I’ve always wondered not why the novels of politicians are so bad, but why they write them at all? And not just elected people: Bill O’Reilly, Lynn Cheney — there’s something about being political that makes people want to write novels.
I think it’s that novels give you the power to remake the world according to your own imagined schema — good novels are not written by ideologues, but ideologues I think are particularly drawn to this format where you can propagate theories and philosophies without evidence or reason, but instead just (completely made up) example.
And I think you’re totally right that the BS shows through in their inability to get the things right that must be right even in made-up worlds: the people. You can write a novel in which money is farted from the asses of infants, but the way the characters think and act and speak in their circumstance has to make sense.
As you rightly say, that requires empathy, getting inside of people.
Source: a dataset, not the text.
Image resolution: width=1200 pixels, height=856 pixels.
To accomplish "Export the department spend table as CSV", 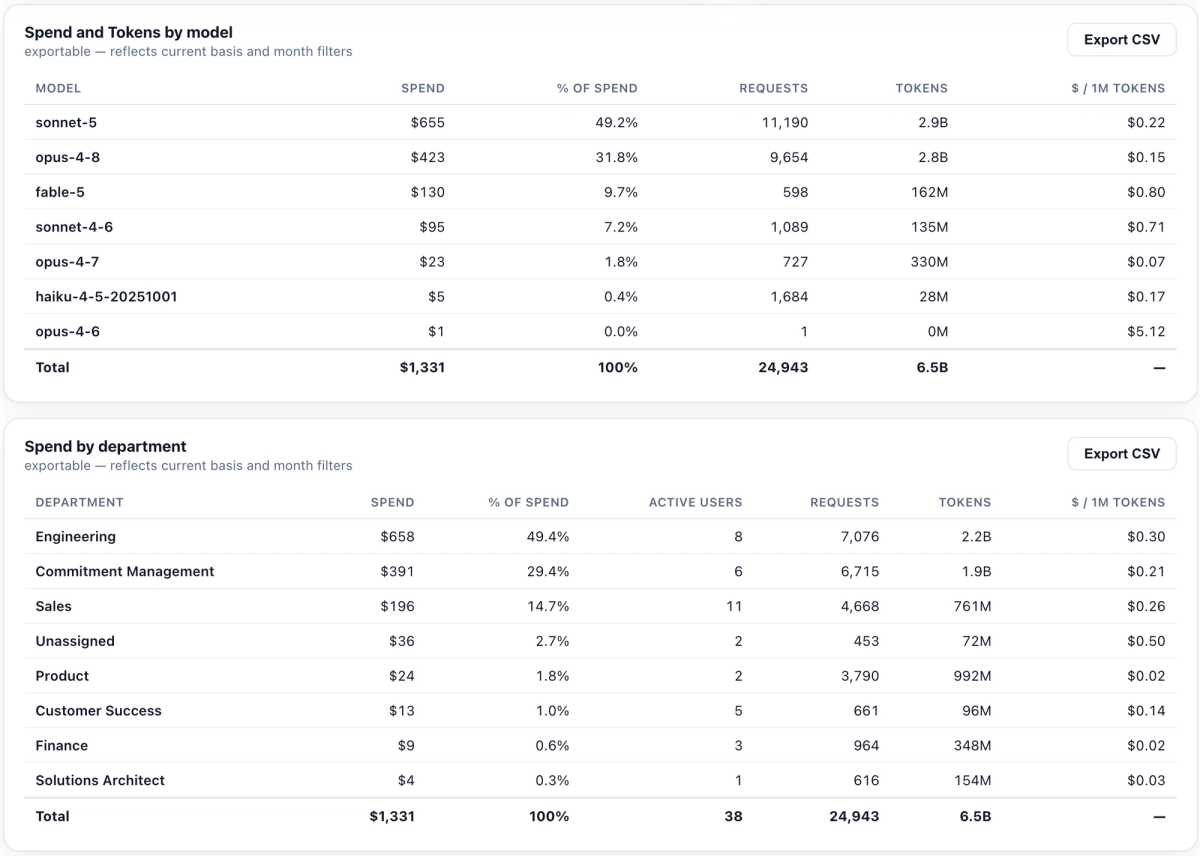I will 1122,454.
And they don’t.
Years ago, I worked for a lobbying group for several months when I was fired after I point-blank asked my boss if she could justify drawing a salary when I heard her say that ‘these people are disgusting.’ From that moment on, I realize that the notion of empathy or truth were non-existent in the world of politics.
Great column. So many are trained as lawyers and assume that kind of facility with words is the same as being able to write well. Evidence to the contrary! The hubris often necessary to enter the field (I can fix it!) is apparently the same hubris that leads them not to seriously study the craft of writing (I can write it!).